Since then, Shinkai’s breakthrough films Your Name (2016) and Weathering With You (2019) have touched on ecological topics, while his latest effort Suzume deals directly with a world rocked by natural disasters. The film, which has already become a huge hit in Japan, follows the titular 17-year-old girl (voiced by Nanoka Hara) who lost her mother in the 2011 earthquake. One day, she meets Souta who is on a mission to close off portals across Japan that are letting in evil spirits which manifest in the form of cloud-like crimson bursts of energy.

What follows is a beguiling mix of magical realism, adolescent fantasy and sobering reflection on ecological catastrophe. Above all, Suzume is a road movie that begins as this spirited young girl seeks her identity after literally being uprooted from her home. ‘Like many people at that time, she moved from the eastern part of Japan to the western part of Japan,’ says Shinkai. ‘So now she lives in Kyushu. And she starts this journey to find her roots, starting in the west and going all the way to the east.’

Given a 5.6-magnitude tremor struck Kyushu last November (not to mention the earthquake that devastated Turkey and Syria recently), the film feels uncanny in its timing. In truth, Shinkai has created a testament to Japanese resilience.
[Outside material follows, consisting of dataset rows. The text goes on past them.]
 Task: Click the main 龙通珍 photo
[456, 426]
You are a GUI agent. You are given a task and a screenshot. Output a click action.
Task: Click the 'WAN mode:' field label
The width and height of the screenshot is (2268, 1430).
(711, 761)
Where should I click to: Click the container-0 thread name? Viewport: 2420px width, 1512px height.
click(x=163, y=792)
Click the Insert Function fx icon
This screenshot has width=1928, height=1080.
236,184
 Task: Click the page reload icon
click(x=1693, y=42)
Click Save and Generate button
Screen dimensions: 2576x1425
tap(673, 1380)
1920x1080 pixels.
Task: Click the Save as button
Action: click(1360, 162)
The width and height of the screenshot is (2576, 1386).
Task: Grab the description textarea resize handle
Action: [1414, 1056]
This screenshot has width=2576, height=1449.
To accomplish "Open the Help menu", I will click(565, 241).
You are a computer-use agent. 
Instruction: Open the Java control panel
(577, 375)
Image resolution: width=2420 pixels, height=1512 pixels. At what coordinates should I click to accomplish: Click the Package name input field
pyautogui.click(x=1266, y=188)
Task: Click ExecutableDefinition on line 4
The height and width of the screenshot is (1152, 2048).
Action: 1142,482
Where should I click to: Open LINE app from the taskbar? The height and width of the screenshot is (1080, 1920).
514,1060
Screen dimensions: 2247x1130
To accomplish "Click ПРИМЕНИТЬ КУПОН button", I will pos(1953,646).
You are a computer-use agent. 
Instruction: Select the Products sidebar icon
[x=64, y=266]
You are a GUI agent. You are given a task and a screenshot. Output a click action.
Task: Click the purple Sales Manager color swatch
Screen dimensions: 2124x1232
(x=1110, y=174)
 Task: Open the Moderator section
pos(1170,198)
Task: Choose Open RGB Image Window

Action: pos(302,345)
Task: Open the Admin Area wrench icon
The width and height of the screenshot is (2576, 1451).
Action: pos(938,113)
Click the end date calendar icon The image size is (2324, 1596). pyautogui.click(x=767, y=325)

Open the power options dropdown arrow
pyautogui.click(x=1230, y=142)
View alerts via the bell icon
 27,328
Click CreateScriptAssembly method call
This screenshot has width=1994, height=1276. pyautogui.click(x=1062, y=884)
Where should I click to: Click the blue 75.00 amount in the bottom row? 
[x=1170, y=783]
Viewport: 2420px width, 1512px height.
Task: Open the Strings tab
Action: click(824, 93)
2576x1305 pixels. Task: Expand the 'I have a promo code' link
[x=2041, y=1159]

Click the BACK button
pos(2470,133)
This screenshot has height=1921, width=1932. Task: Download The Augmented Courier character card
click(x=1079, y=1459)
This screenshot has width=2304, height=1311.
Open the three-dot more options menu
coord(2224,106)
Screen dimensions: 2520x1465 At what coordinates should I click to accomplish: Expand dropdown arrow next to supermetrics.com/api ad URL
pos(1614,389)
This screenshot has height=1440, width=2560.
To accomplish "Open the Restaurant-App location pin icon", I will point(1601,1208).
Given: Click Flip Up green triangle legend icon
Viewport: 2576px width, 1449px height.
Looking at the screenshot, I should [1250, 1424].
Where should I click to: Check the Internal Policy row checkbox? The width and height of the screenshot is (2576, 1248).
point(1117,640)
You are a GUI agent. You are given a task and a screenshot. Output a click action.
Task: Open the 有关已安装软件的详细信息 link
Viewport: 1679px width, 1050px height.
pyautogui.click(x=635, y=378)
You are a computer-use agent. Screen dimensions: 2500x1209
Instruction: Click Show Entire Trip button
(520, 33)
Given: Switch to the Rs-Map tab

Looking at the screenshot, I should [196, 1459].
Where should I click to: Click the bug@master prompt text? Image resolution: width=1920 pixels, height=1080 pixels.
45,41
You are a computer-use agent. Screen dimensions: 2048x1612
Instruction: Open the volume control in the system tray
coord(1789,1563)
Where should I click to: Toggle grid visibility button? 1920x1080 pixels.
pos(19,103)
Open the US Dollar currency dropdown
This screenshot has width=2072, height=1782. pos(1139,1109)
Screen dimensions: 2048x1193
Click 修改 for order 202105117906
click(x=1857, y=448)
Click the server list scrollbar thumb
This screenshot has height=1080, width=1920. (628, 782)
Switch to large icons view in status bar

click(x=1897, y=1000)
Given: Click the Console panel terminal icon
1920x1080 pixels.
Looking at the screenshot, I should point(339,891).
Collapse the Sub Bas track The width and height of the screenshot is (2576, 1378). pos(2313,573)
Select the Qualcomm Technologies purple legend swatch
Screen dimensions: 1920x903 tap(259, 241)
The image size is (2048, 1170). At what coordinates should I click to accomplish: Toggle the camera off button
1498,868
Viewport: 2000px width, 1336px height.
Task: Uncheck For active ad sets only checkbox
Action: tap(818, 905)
‘The cities that Suzume visits were all struck by some kind of a natural disaster,’ explains Shinkai. Among them was an earthquake that wrecked the city of Kōbe in 1995. ‘It was completely restored afterwards; it has recovered with people back there and able to live a normal life.’

Shinkai, who started his career as a video-game animator, knows that Suzume still needs to entertain. Hence its surreal digressions, including a mischievous talking cat who manages to turn Souta into a three-legged stool. The director makes no apologies for trying to embrace younger audiences.

‘If you’re young, you need your school friends or family but you also need something else that holds you together, that supports you emotionally. That may be animation. It had a great meaning for me when I was young. I gained so much through animation.’

Suzume is in cinemas from Friday 14 April.